And when my daughter was two months old, I made the decision: I wasn’t going to be friends—nor pretend to be—with an abuser.
I have always stored hope in my heart. But the lack of protection in the early stages of my motherhood destroyed a great deal of that hope. It turned me feral. It made me afraid. And there is no love where fear is the foundation. Not the real kind.
Not the kind I want to show my children.
It took five years in litigation, three out-of-pocket mediations, and every ounce of my energy to finally realize he didn’t want healing. He didn’t want peace. He wanted me to suffer because I left him—in the winter, the only day it snowed in Houston in years. And that wound is open, and he has made it clear: it will never close.
And what is a father doing, if not teaching his daughter protection from the very day she is born? This is apparent.
But not for little girls like me. Or like my daughter. Our fathers taught us perseverance before we even knew what protection meant.
My daughter is a playful little lion, with still eyes. She knows the art of being silent. How to make people wait. How to make someone bend. At two months old, she started mimicking my independence. She could hold her bottle at three months. She was walking at eight. Her first words after “mama” were “no” and then “go.”
I have wanted nothing more in this life but to show my daughter what a two-parent household looks like. What love between a father and mother sounds like. But more than that, I want her to see my ability to be friends—best friends—with the man I am raising children with.
My mother once told me: the best thing a woman can be to a man is his friend. And often, when my partner and I—both romantics, both givers, both artists, both extreme in our love—are arguing and fear takes hold of us, it is our friendship that saves us from being swallowed by the lies. It is our friendship that saves our relationship.
I’ll have to spend a great deal of time teaching my daughter how to tame her prowess.
I’ve already taught her how to paint.
How to stick jewels to her nail bed.
How to moisturize her skin with coconut milk.
How to plant seeds in her garden box—where my partner secured her pop-up butterflies and plant tags.
She waters the plants. And all of us, with her laughs, with her songs.
And yet I cannot confirm her softness is embedded. I can’t say she knows how to feel safe.
Maybe it’s mother’s intuition. Or maybe it’s every night, when I put her to bed, the small act of her grabbing hold of my ear—a gesture she’s done since birth—that tells me she’s not too far from my womb. Maybe she’s still aching to get back there.
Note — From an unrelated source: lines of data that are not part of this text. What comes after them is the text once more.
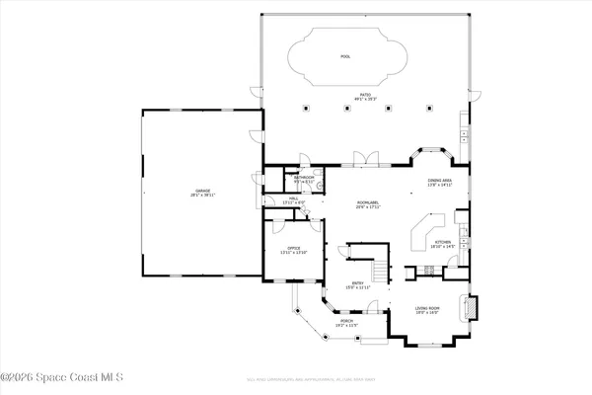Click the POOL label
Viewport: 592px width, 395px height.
(345, 57)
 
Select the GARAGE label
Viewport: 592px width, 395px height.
(202, 192)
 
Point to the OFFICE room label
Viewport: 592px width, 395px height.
(293, 249)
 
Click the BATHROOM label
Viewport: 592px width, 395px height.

I am torn between grief and gratitude.
I grieve that I could not give her the luxury of a safe parent. Safe in the emotional, sacred ways.
And yet—I am grateful she has known battle. Grateful she has seen war. Because now, she is armed with the very arsenal life was going to hand her anyway.
She has unshakable stealth.
I’m learning—painfully, honestly—that I cannot protect her from her path. Not from the courts. Not from family dysfunction. Not from child protective investigations. Not from him.
I can only steward. I can only tarry. The way I did when she was still a little coconut in my arms.
Motherhood is not sainthood. It is not performance. It is not sacrifice for the sake of being sanctified.
It is staying. It is trying. It is growing—even in the dark.
And this: “I’m learning—painfully, honestly—that I cannot protect her from her path.” Truth. Truth that’s hard to acknowledge. And wisdom. Wisdom I think I needed just now.
My daughter is much older, an adult in her own right for a decade. But I’m still her mother. And I’m still trying to protect her from her path.
Knowing the difference between this and stewarding is my current parenting battle, as she’s going through something. And I want so badly to steer her along another path.
Thank you for this beautiful post. And my best wishes to you. What a wonderful mantra. May it serve you well.
"My daughter is a playful little lion, with still eyes." What a gorgeous description of her.